(Material for this exercise):
· · · ·

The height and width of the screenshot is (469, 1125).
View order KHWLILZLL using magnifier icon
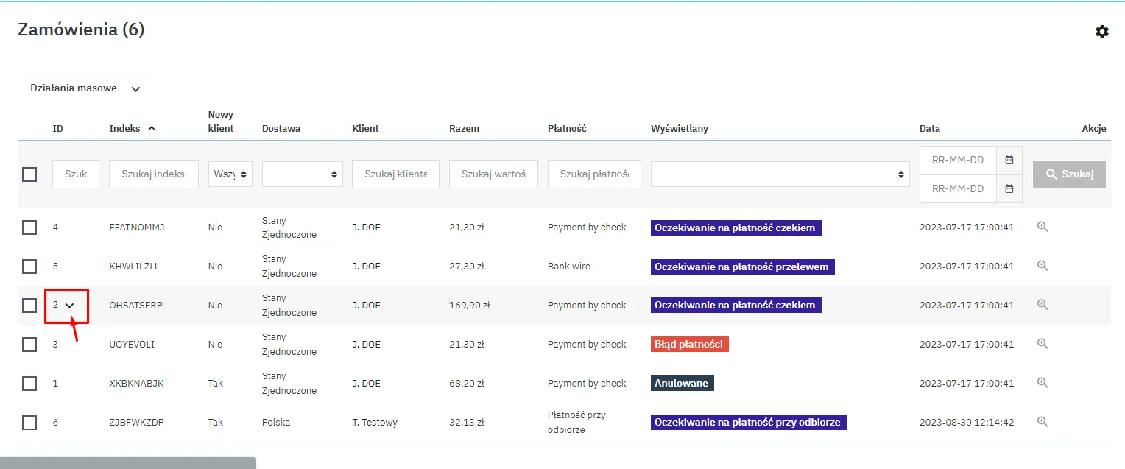(x=1042, y=266)
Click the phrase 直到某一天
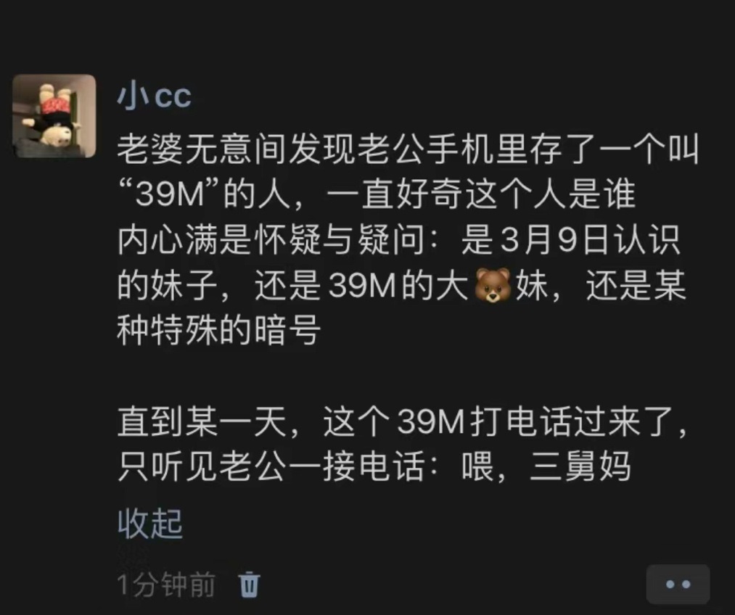The height and width of the screenshot is (615, 735). [x=202, y=422]
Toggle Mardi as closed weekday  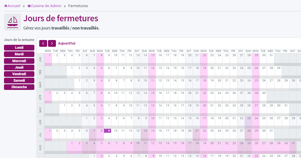[x=19, y=54]
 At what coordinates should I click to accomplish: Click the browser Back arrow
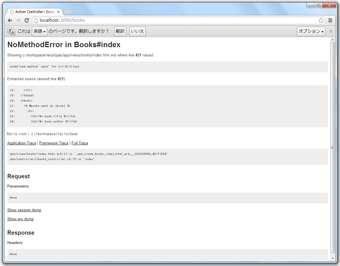[x=10, y=20]
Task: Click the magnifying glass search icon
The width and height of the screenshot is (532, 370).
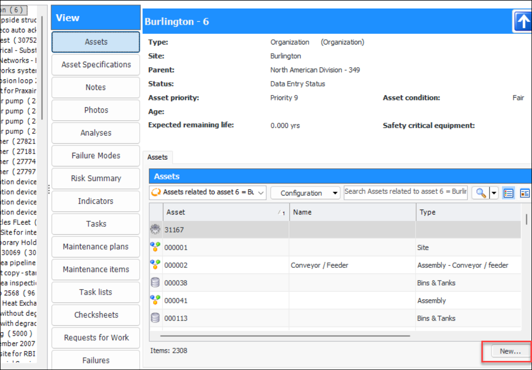Action: click(x=480, y=193)
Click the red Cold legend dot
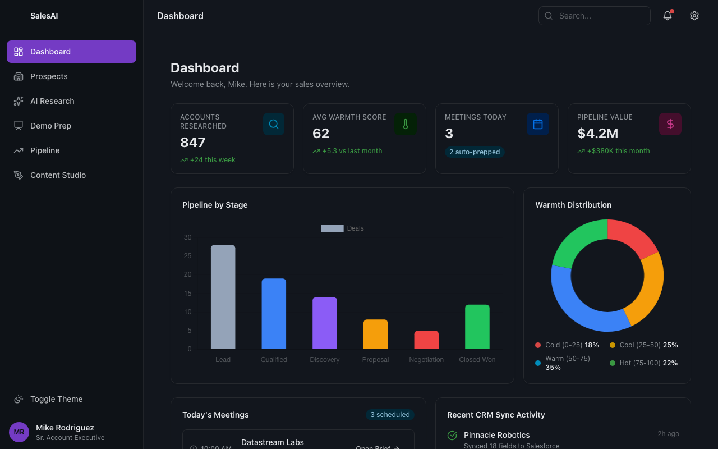Image resolution: width=718 pixels, height=449 pixels. pyautogui.click(x=537, y=345)
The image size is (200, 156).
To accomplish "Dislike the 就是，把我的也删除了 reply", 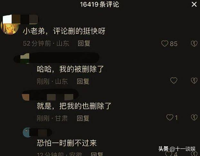I will [194, 117].
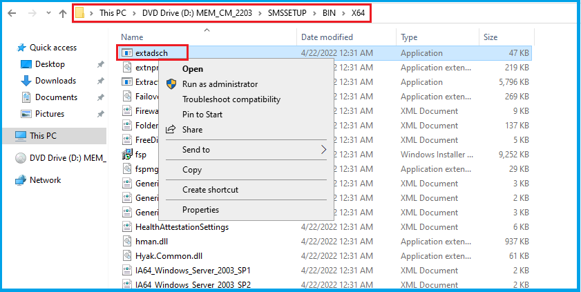The height and width of the screenshot is (292, 581).
Task: Select the HealthAttestationSettings file
Action: [x=182, y=226]
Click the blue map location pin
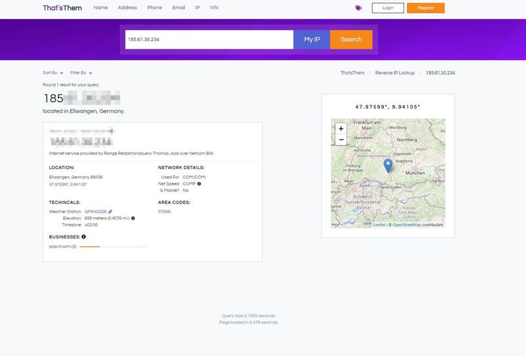Viewport: 526px width, 356px height. tap(388, 165)
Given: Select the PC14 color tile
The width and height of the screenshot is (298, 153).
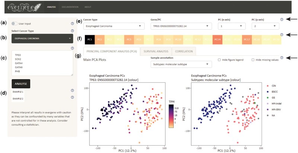Looking at the screenshot, I should tap(217, 39).
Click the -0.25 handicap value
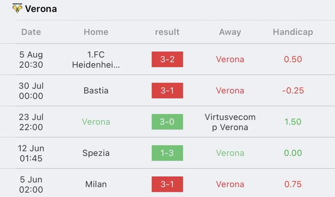335x197 pixels. point(293,91)
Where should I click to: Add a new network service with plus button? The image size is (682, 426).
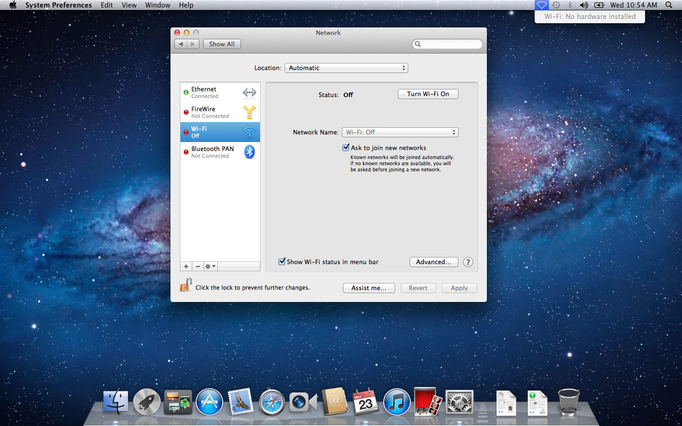186,266
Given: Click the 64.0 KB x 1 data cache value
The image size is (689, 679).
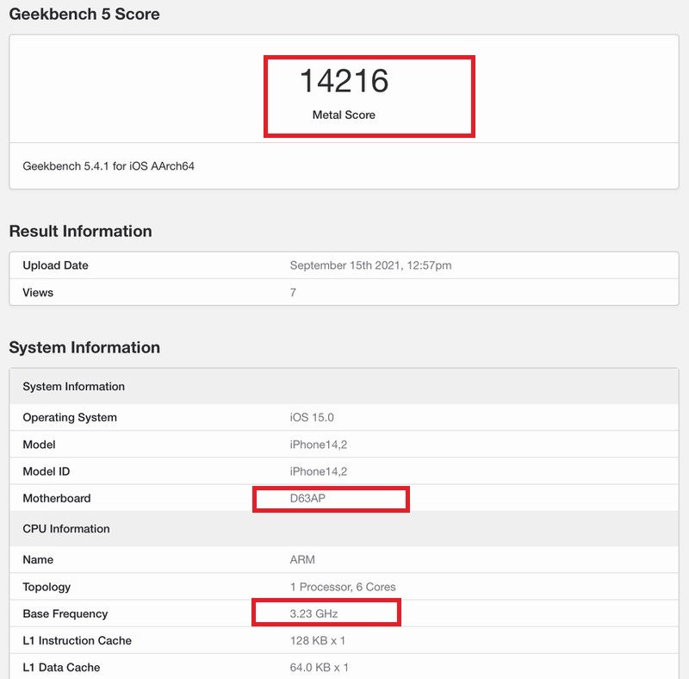Looking at the screenshot, I should coord(320,667).
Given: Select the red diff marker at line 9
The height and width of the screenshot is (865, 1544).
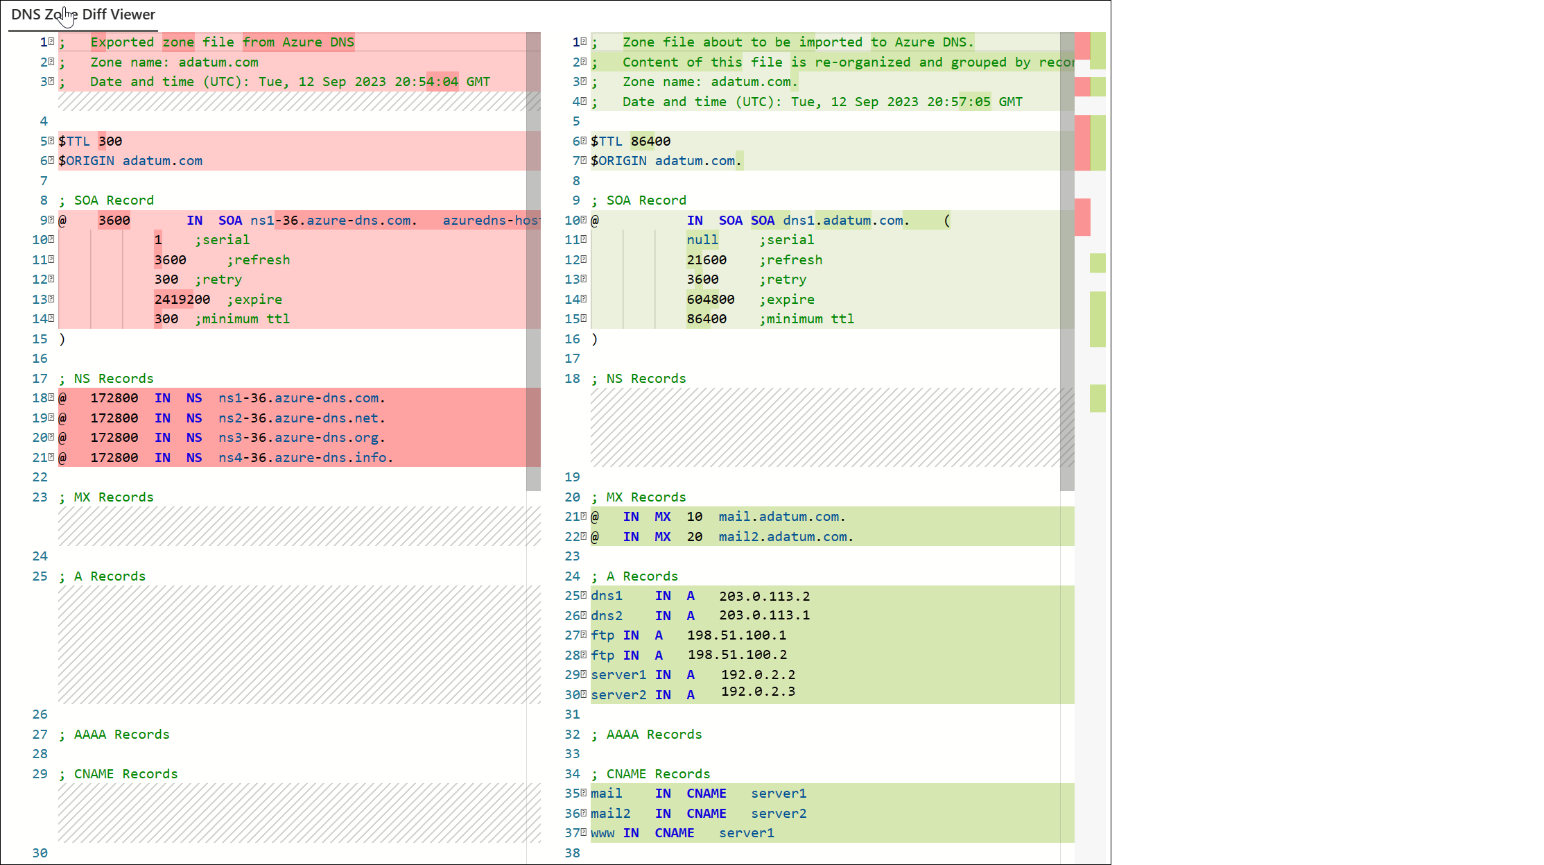Looking at the screenshot, I should [1084, 220].
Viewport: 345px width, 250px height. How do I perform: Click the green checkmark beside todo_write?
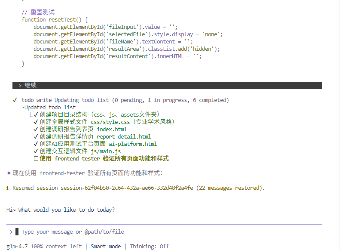pos(15,100)
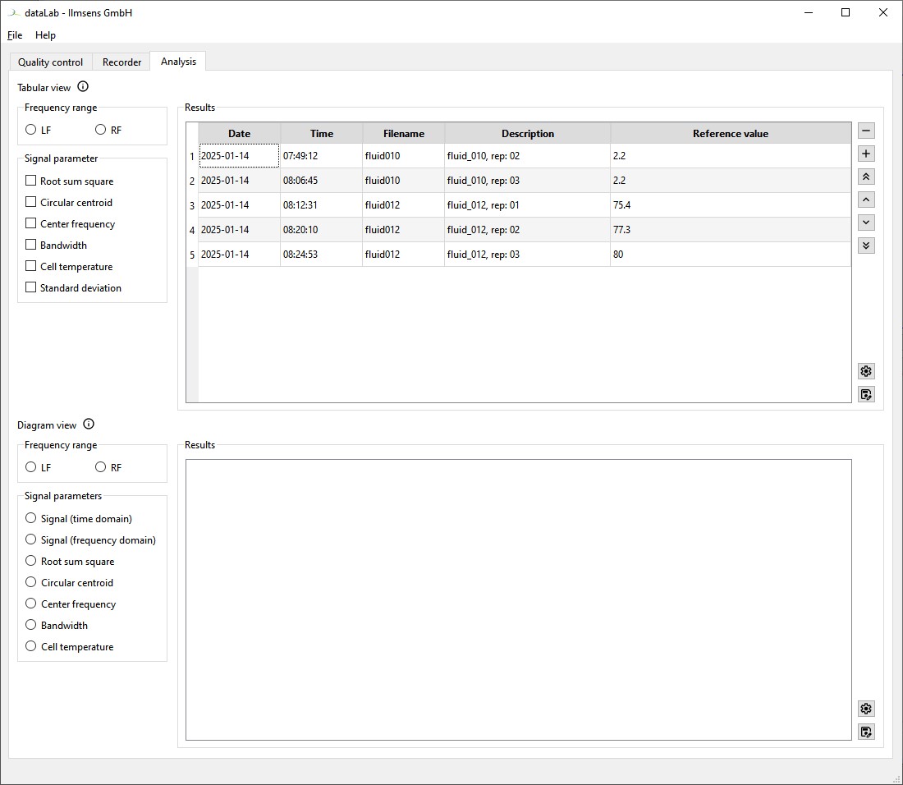Move row to top with double-up chevron

[x=866, y=177]
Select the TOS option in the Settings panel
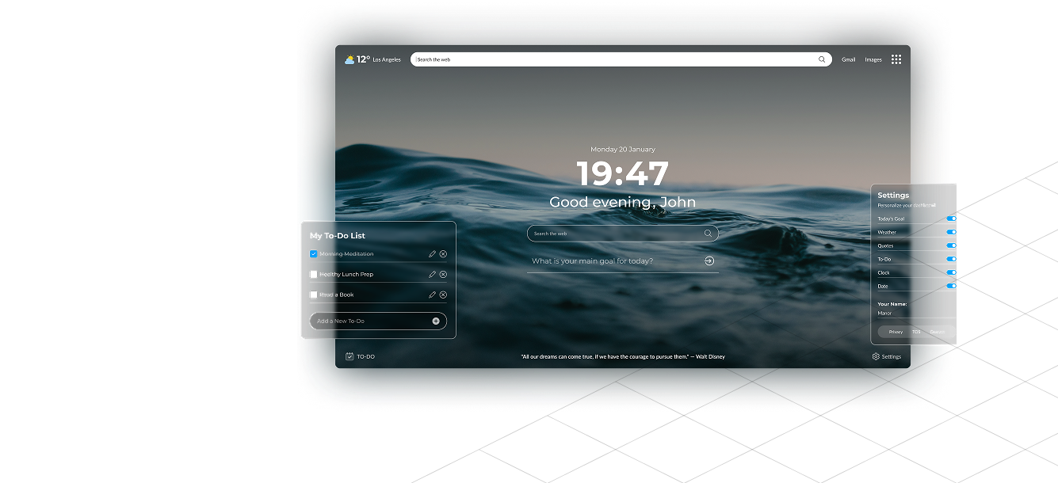Viewport: 1058px width, 483px height. pyautogui.click(x=916, y=332)
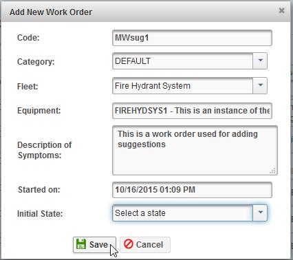Click the Started on date field
The height and width of the screenshot is (260, 293).
192,190
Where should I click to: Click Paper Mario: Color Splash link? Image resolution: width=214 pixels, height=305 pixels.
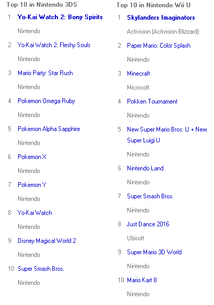[159, 46]
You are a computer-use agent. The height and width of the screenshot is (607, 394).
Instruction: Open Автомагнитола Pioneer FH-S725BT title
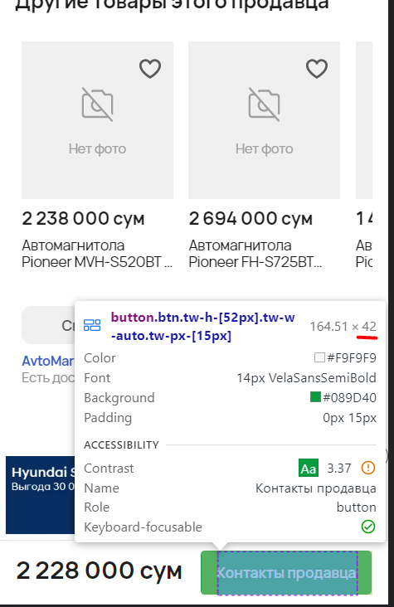(255, 254)
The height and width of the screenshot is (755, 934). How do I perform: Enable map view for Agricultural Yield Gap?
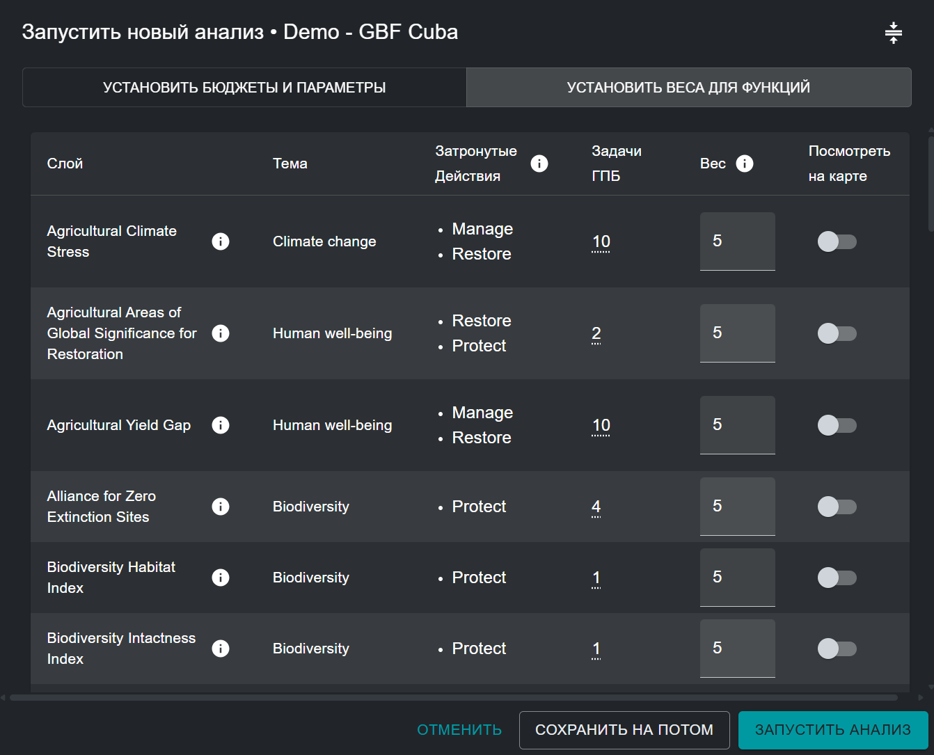click(x=837, y=425)

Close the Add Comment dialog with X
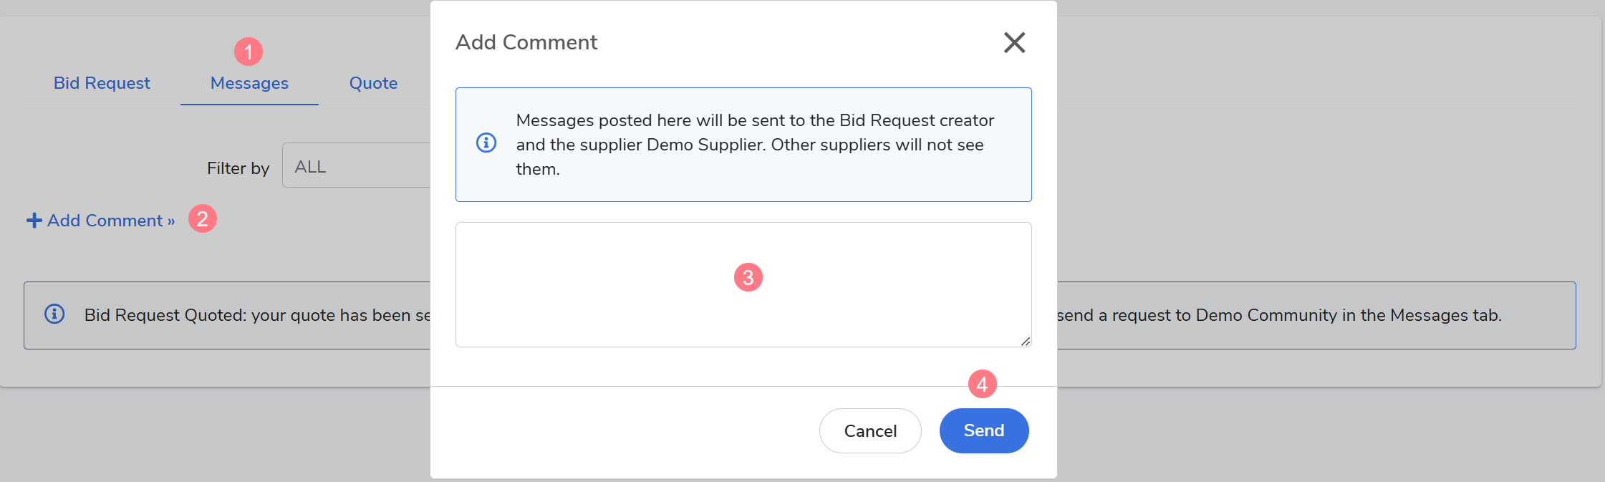pos(1014,42)
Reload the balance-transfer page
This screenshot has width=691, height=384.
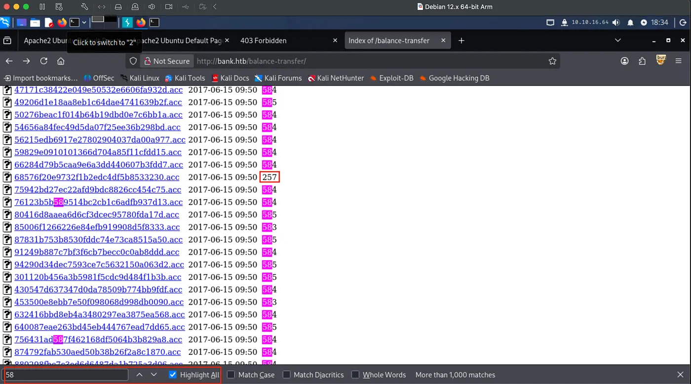(x=43, y=61)
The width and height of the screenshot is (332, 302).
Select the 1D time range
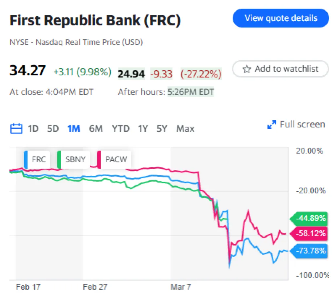click(x=33, y=129)
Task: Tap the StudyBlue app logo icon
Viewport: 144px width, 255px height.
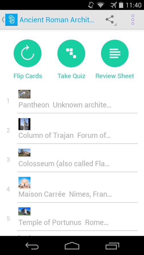Action: pos(11,20)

· · · ·

(Task details):
Exactly reproduce the lines beginning at the one that contains "The width and height of the screenshot is (332, 302)." and ending at the final line of the material, with the pictures left out.

(Response to this exercise):
The width and height of the screenshot is (332, 302).
Select the 1D time range
click(x=33, y=129)
Task: Tap the StudyBlue app logo icon
Viewport: 144px width, 255px height.
Action: pos(11,20)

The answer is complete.